Life insurance policies are an essential investment tool for safeguarding your family’s financial future in your absence.

There are many life insurance policies available in the market today which cater to different financial needs at various stages of life.

Term life policies, whole life policies, and ULIPs are some of the plans that you can choose from depending on the coverage and benefits.

When opting to buy a life insurance plan it is always advisable to go through the policy details thoroughly to avoid any confusions or disappointments later.

However, in case you are unhappy with your current policy, you do not have to continue with it against your will.

There are numerous ways you can exit the policy but the phase at which you discontinue the policy is crucial as it will determine whether you get any returns from the plan or not.

Exiting term plans

Term insurance plans are one of the most popular categories of life insurance policies in the market. Term plans are very cost-effective  and provide extensive coverage. However, such plans only provide death benefit if the insured dies within the policy period. If the policyholder outlives the tenure, no maturity benefit is paid out. Therefore, some customers might want to discontinue their term plan or might want to upgrade to a plan that provides additional benefits.

If you are unhappy with your current policy and want to exit it, you can simply stop paying the premiums. Term plan premiums are not one-time in nature. You must keep paying the premiums at regular intervals to keep the policy active. Therefore, by stopping the payment of premiums you can easily exit the policy with no additional cost or conditions.

If you are planning to exit your term plan because of the low coverage or lack of benefits, you can upgrade it to a traditional life insurance policy. However, only a few insurers provide this option. Upgrading your policy will give you better coverage and offer maturity benefits.

Exiting traditional life insurance policies

Traditional life insurance policies include two aspects – investment and insurance. Endowment plans and money-back  plans are an example of traditional life insurance policies. Such policies usually provide 4-6% in returns. Exiting the policy at an early stage will reduce the sum insured and you will be paid a lower amount.

Mentioned below are the various ways and stages for discontinuing a policy:

  • Initial phases of the policy: The initial phase of a policy begins when you buy the policy and continues till you complete 3 years under the plan. In the initial phase you can discontinue your Insurance plan easily, but you will not receive any benefits.
  • Free-look period: The free-look  period refers to the time period provided by the insurers to help you understand the terms and conditions of the policy better. The free-look period usually ranges from 15 days to 30 days. In the duration, you can go through the policy details and if you are dissatisfied, you can cancel the policy. Upon cancellation, the insurer  will returnthe premium amount after deductions like service charges, stamp duty, and so on. It is advisable to utilise this facility to avoid any disappointments later.


  • Policy lapse: If you have missed the free-look period, you can still discontinue your policy by letting the policy lapse. In the initial phases of the policy, you do not have any other option to exit the policy as the other options are available only after you have completed three years under the plan. To let the policy lapse, you will have to stop paying the policy premiums. When you let the policy lapse in the initial phase, no lump sum amount is paid out as the benefit ceases along with the policy.

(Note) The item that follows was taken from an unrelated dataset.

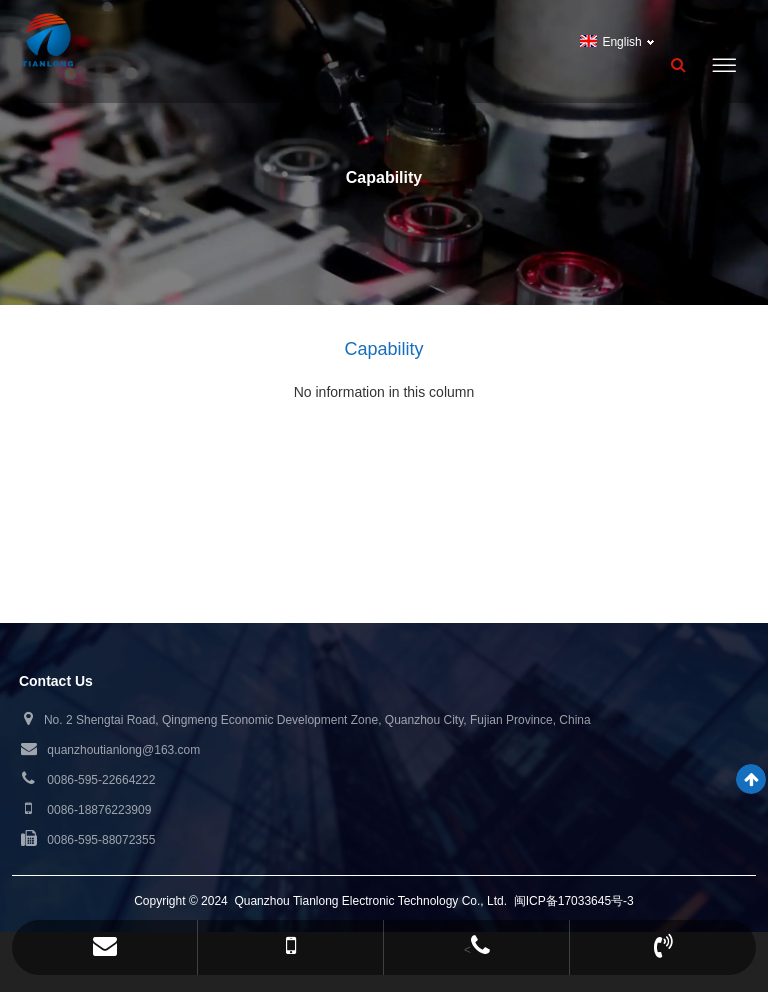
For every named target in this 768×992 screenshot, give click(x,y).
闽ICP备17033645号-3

  • Exiting policy after 3 years: Once the policy completes 3 years, you can use these methods to exit your policy:


  • Surrendering the policy: Surrender Value amount is calculated by the insurer. It is not the premium amount you have paid so far. The amount is based on  a surrender value factor and is always lesser than the total amount you have paid in premiums. The surrender value for the first 7 years is determined by the Insurance Regulatory and Development Authority of India (IRDAI). After the period of 7 years, the insurers determine the value. However, the amount must be cleared by the regulator. The closer you are to the maturity date, the higher your surrender value will be. For instance, the surrender value for the third year of the policy is equal to 30% of the premiums paid. If you surrender between the fourth and seventh year of the policy, the value will be 50% of the premiums paid. If you are surrendering after the seventh year of the policy, you can contact your insurer to get the surrender value as different insurers might calculate in varying ways.

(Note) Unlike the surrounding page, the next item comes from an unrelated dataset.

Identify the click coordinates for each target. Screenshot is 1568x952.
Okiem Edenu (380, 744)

  • Paid-up policy: If you have completed 3 years of your policy, you can stop paying the premiums to convert it into a paid-up policy. Unlike the initial phases, the policy won’t lapse if you discontinue paying the premiums. With a paid-up policy you will get returns. In a paid-up policy, the sum assured will reduce and will be called the paid-up sum. The benefits of the policy will continue; however, you will only receive the pay-out at the policy’s original maturity date. The paid-up sum assured is calculated in the following way:

Paid-up sum assured = Sum Assured x (Total number of premiums paid/Total number of premiums payable)

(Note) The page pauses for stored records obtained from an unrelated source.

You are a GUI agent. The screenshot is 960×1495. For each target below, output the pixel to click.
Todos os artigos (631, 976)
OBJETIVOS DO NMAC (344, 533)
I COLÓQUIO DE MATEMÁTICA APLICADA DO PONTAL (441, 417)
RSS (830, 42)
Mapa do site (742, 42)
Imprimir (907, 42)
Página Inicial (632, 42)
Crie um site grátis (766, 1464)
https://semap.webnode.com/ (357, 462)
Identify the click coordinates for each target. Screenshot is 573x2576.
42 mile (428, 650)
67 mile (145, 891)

When the policy matures, the sum assured along with the bonus already added to the policy will be paid to the insured. If  the life insured dies before the maturity date, then either the paid-up sum assured or 105% of the premium (whichever  is higher) is paid to the beneficiary.


Investing in a life insurance plan can provide many benefits. Apart from life cover and maturity benefits, premiums paid for life insurance policies are exempt from taxes. Therefore, it is important to think thoroughly before surrendering or exiting a policy. Even if you choose to discontinue your current insurance policy, make sure you have adequate coverage from another plan or invest in one if you don’t.